O recado de Zeidan que disse esperar que os municípios e os governos estaduais sigam o exemplo de Maricá também serve para o Governo Federal, que até hoje faz ouvidos de mercado ao relatório da Comissão Nacional da Verdade (CNV) concluído em 2014. Nele, está a recomendação para que o Estado brasileiro peça formalmente desculpas aos índios pelos crimes cometidos pela ditadura contra eles.

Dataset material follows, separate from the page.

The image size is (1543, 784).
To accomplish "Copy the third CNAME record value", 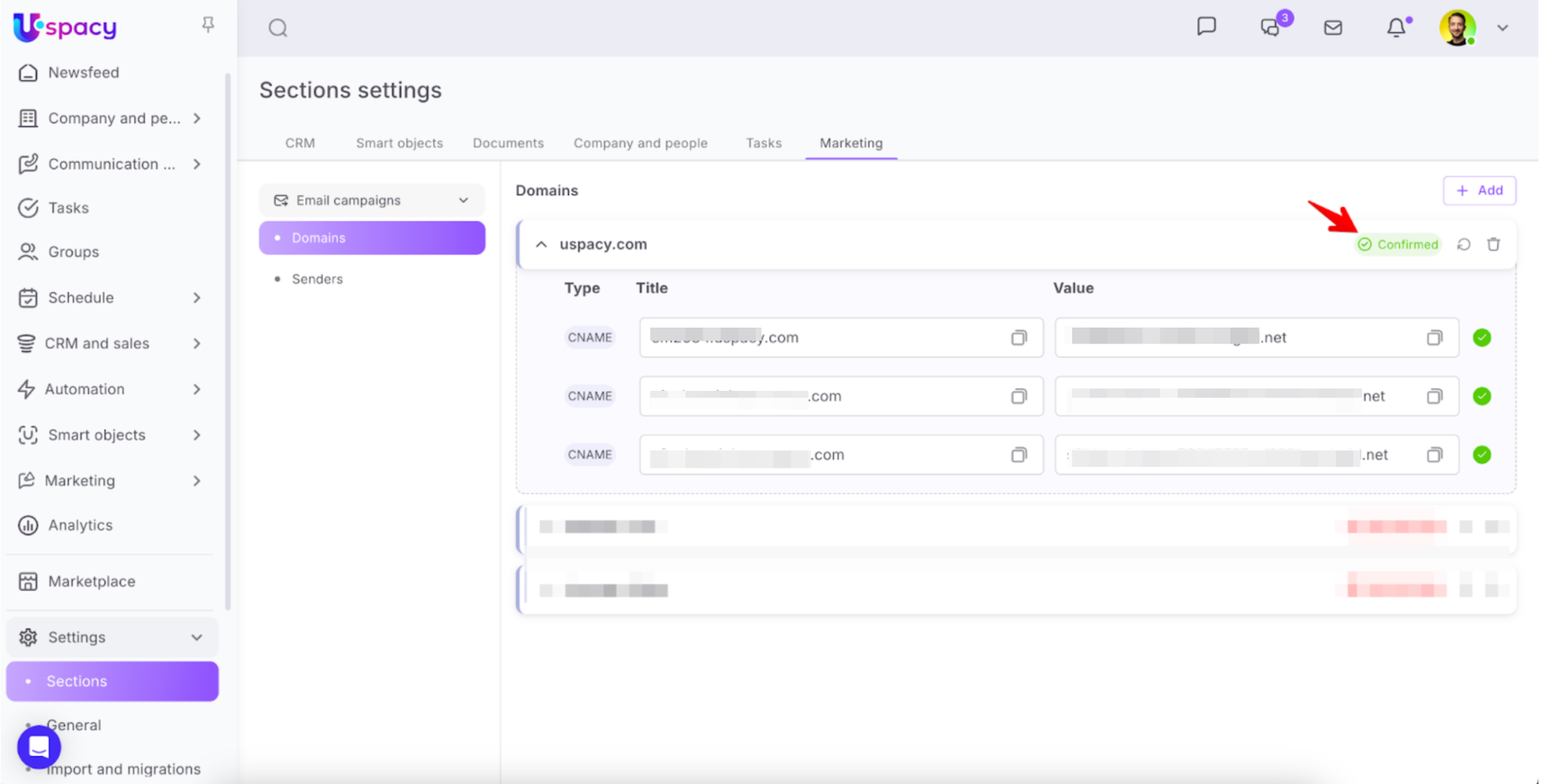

O jornalista Rubens Valente, autor do livro Os fuzis e as flechas, acredita que Comissão Nacional da Verdade foi uma importante contribuição para romper a invisibilidade de quatro décadas dessa questão em publicações oficiais do governo. Como exemplo ele citou o dossiê Direito à memória e à verdade, produzido pelo Palácio do Planalto em 2007, que não traz sequer uma linha sobre os indígenas. O dossiê teve por objetivo resgatar a memória, a verdade e a justiça sobre o que realmente aconteceu com os mortos e desaparecidos durante o período da ditadura militar.

Em contrapartida, até o momento todas as medidas preconizadas pela CNV sobre os índios nunca foram tiradas do papel, “numa falta de sensibilidade grotesca” do governo federal desde 2014, quando foi anunciada a conclusão dos trabalhos. Valente lembra que a CNV indicava, acima de tudo, um pedido de desculpas formal do Estado brasileiro, fato mais básico e elementar, mas isso não foi realizado até o momento.